开放端口的设备上传播病毒

大表

开放端口的设备上传播病毒

据媒体报道，上个月WannaCry勒索软件病毒漏洞利用强势来袭，现在您可能认为每个人都已经开始未雨绸缪了，并锁定了潜在的危险端口，最起码包括一些容易遭受攻击的端口。
根据两份不同的报告显示，事实并非如此。其实许多易受攻击的设备都是由无知的消费者所操控，而很可能绝大多数运行于数据中心的服务器都是由更加专业的系统管理员进行维护。
上周，安全公司Rapid7发布了其年度“国家风险指数”报告，扫描了超过30亿个可访问IP的公共互联网设备，检查30个不同端口上的公开服务。该报告发现有1.6亿个设备开放了端口，而这些设备通常不应该暴露在互联网上。此外，还发现有550万个设备在运行时暴露了与WannaCry相关联的文件共享SMB 445端口。在Windows系统上大约有80万个这样的端口，也就是说它们将直接受到病毒蠕虫的攻击，而这些蠕虫的目标是 Windows机器。 奇怪的是，鉴于WannaCry造成的恐慌，去年只有460万台设备在运行中开放了445端口，而现在这个数字更高。
这是John Matherly发布的最新数字，John Matherly是搜索引擎Shodan的创始人，用户使用该搜索引擎可以根据设备类型搜索网络。 他发现有超过230万个在线设备开放了SMB端口。 更令人不安的是，这些设备中有42％ （约97万台）设备被配置为“GUEST访问”，使得通过SMB文件共享协议共享的数据可供任何人使用，而无需身份验证。
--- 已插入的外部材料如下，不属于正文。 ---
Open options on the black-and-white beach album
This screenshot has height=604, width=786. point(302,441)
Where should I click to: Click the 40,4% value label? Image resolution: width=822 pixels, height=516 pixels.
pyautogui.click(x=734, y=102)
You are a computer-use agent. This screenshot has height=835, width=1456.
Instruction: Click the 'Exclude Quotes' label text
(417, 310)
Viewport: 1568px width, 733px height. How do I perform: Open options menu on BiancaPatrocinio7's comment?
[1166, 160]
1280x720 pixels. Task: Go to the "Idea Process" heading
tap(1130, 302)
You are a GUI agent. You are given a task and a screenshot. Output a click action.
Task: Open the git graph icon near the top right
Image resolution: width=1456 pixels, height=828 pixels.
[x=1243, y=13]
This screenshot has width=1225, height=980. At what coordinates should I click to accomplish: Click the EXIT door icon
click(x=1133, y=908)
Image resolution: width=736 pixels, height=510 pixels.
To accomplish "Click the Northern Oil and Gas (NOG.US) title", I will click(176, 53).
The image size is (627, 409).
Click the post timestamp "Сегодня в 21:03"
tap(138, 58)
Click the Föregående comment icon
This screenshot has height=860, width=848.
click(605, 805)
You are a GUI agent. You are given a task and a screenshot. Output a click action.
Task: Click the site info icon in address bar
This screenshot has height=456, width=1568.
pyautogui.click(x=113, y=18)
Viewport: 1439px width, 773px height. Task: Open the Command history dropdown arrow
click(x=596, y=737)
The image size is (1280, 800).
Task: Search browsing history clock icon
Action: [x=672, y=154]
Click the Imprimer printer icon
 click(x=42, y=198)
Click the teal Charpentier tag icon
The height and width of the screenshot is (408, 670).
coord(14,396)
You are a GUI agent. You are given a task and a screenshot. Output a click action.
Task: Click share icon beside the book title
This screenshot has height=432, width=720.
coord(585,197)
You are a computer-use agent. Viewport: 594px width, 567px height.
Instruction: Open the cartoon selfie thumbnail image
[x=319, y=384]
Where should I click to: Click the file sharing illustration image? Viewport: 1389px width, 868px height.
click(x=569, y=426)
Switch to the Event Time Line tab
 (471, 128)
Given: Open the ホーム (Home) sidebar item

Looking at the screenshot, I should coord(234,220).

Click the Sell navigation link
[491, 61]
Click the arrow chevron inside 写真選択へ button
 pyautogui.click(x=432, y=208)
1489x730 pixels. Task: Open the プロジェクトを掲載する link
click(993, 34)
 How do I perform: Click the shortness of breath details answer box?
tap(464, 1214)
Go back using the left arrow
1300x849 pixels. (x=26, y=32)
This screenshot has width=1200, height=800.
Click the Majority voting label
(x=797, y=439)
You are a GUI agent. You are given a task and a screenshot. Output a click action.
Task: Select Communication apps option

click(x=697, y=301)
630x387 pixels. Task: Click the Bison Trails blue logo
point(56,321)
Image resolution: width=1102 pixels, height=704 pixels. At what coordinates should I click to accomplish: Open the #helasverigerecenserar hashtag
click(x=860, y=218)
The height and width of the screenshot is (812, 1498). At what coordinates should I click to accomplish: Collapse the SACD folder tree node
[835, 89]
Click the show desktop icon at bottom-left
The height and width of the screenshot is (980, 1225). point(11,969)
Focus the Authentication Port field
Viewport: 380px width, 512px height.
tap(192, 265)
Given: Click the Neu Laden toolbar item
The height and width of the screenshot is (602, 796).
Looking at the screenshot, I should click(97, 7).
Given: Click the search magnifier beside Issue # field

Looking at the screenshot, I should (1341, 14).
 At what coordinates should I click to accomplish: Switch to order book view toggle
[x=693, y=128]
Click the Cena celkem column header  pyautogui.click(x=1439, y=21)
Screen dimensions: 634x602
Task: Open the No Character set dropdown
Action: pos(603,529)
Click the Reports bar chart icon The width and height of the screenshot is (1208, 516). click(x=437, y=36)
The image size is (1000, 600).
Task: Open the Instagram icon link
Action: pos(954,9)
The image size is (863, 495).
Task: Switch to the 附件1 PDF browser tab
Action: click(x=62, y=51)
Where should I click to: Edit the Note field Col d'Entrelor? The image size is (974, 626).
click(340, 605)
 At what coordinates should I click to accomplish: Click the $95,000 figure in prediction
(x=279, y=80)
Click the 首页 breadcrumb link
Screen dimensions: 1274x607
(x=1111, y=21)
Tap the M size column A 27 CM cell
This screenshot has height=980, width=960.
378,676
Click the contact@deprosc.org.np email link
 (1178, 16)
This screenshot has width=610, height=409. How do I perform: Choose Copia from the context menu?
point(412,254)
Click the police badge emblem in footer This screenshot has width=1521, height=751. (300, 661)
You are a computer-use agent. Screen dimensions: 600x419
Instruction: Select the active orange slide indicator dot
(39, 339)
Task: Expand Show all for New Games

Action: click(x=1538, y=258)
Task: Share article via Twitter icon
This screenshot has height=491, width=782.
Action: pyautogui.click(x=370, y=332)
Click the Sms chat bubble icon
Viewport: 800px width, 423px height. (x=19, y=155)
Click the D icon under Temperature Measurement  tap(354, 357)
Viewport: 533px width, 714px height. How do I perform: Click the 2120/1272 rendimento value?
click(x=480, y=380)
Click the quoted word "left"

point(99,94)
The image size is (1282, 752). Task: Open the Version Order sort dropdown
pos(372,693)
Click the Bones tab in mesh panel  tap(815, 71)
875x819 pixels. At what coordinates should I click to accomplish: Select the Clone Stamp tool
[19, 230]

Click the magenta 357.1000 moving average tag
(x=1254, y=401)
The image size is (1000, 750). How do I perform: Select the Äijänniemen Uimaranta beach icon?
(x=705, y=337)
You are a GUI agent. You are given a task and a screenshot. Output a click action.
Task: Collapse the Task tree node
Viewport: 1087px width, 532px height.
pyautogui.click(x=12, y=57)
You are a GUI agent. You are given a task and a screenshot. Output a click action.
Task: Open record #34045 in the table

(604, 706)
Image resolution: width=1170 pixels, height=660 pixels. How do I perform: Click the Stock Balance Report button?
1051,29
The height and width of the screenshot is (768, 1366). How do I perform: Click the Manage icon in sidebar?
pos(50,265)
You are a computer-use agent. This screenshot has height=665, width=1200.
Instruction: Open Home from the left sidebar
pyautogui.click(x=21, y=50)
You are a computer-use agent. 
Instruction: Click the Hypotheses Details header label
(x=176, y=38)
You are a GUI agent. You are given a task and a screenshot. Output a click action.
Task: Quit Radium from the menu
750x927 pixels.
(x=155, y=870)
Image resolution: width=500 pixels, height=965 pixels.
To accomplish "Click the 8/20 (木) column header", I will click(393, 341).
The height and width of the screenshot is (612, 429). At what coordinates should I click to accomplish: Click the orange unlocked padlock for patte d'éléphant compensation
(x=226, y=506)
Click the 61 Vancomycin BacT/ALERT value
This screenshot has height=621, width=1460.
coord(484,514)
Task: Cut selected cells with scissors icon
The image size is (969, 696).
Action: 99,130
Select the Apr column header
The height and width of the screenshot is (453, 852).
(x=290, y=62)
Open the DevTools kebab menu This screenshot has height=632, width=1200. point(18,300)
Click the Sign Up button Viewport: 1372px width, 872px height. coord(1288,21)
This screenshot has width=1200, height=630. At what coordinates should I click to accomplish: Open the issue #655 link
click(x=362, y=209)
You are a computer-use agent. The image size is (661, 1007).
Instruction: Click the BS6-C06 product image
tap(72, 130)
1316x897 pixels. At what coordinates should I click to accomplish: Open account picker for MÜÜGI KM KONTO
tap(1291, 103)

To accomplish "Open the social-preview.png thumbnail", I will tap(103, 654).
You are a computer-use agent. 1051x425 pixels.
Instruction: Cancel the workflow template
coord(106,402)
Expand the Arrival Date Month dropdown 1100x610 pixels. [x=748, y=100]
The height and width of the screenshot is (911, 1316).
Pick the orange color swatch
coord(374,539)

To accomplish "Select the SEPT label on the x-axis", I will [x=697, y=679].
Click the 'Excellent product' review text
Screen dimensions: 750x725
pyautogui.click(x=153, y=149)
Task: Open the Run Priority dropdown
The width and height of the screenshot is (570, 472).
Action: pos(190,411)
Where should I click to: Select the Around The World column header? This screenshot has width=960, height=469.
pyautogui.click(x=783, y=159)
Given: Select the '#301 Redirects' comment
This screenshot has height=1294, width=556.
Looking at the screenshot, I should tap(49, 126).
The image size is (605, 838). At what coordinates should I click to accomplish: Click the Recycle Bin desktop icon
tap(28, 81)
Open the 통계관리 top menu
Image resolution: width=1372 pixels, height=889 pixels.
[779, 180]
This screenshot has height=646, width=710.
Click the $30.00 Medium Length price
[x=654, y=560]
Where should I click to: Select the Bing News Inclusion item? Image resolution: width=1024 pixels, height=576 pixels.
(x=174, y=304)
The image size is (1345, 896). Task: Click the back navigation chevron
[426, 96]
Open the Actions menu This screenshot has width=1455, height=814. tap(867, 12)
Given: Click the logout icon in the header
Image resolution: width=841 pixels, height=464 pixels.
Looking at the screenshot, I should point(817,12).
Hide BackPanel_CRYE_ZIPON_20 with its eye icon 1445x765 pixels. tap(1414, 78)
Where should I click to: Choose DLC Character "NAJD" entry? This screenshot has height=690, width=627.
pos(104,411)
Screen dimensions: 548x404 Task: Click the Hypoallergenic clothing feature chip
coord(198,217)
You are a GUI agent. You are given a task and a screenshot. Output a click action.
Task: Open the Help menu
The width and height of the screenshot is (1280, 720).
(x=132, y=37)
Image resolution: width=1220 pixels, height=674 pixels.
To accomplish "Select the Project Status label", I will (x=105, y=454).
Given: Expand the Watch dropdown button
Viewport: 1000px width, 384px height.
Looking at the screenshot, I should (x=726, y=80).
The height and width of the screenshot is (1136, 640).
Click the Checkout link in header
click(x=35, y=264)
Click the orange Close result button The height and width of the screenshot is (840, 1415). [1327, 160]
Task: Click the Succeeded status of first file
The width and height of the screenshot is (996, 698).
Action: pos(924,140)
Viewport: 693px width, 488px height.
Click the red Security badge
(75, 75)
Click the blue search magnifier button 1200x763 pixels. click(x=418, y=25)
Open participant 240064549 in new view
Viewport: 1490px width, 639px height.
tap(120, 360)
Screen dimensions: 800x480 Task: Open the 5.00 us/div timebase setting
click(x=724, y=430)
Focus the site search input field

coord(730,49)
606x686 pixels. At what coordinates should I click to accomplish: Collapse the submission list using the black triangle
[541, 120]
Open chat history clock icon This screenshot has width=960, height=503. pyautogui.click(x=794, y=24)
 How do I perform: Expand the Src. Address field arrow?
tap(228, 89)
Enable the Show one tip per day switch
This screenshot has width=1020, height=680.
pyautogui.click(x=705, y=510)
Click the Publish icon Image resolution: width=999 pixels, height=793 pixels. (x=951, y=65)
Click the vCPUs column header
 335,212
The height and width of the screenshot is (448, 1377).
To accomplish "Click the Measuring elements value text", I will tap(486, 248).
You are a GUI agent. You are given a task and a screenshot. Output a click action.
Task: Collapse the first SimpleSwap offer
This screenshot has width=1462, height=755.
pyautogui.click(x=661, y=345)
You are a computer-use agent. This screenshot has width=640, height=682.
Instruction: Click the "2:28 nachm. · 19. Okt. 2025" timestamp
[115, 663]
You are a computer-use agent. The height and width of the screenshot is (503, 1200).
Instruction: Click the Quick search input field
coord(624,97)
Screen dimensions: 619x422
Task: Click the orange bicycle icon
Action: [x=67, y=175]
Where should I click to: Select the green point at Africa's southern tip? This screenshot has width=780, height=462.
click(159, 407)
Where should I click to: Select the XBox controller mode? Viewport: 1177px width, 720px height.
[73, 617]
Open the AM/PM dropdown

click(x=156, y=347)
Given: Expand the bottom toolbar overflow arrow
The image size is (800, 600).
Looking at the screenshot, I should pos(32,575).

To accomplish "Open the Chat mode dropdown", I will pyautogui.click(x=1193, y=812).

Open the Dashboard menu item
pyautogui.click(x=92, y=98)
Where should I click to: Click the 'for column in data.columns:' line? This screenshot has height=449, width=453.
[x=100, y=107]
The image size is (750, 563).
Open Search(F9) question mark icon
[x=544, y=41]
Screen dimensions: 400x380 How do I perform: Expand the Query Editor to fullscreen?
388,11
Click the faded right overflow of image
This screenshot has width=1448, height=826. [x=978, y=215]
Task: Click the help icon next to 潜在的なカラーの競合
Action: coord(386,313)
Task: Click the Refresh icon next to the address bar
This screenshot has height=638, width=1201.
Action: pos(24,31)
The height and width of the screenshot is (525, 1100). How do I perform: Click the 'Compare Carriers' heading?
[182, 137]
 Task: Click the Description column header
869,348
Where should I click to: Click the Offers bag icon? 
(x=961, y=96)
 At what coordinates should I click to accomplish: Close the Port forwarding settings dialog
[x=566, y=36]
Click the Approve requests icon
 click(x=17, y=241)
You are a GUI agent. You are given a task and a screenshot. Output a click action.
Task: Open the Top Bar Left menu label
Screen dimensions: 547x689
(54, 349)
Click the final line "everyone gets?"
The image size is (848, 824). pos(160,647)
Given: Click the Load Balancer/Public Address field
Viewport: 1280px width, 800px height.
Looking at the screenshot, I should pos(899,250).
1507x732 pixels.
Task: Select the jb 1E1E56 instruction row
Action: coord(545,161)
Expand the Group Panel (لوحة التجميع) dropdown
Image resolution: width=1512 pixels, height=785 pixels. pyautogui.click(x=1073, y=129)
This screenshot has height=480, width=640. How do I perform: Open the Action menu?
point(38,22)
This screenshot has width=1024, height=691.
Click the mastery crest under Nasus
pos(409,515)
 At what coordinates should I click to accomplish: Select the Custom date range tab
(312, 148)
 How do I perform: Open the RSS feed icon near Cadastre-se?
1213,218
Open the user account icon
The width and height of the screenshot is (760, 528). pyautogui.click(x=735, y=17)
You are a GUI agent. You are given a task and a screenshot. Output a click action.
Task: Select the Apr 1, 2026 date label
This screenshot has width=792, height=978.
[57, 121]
此外，这些数据也容易受到其他比WannaCry更为简单的病毒攻击。
Matherly称90%启用了“GUEST访问”的设备，其运行的都是Samba，即Linux文件共享应用程序，它可以使Linux服务器技术能够与Windows的客户端进行连接。 无论是在Windows还是Samba中，默认情况下GUEST访问都是被禁用的，也就是说管理员有意启用该功能。其中一半运行Samba的设备位于阿联酋电信网络，这是一家位于阿联酋的ISP（网络服务提供商），其业务遍及亚洲、中东和非洲17个国家，Matherly对此抱以积极的态度，但只是因为它们局限于单一网络。
虽然“永恒之蓝”不会将运行Samba的Linux机器锁定为攻击目标，但据称，这个在NSA基础上开发的蠕虫病毒WannaCry勒索病毒也不是完全安全的。 自5月底以来，2010年之后发布的所有版本的Samba都容易受到SambaCry的攻击，其中黑客可以将共享库上传为可写共享，然后由服务器加载并执行。
现在有一些修补版本的Samba可用于处理SambaCry漏洞，但还是有大量易受攻击的Samba事件仍在发生。
如果我经营了一个数据中心，我想我应该会向我的客户发送安全公告。显然，并不是每个人都对此加强了重视。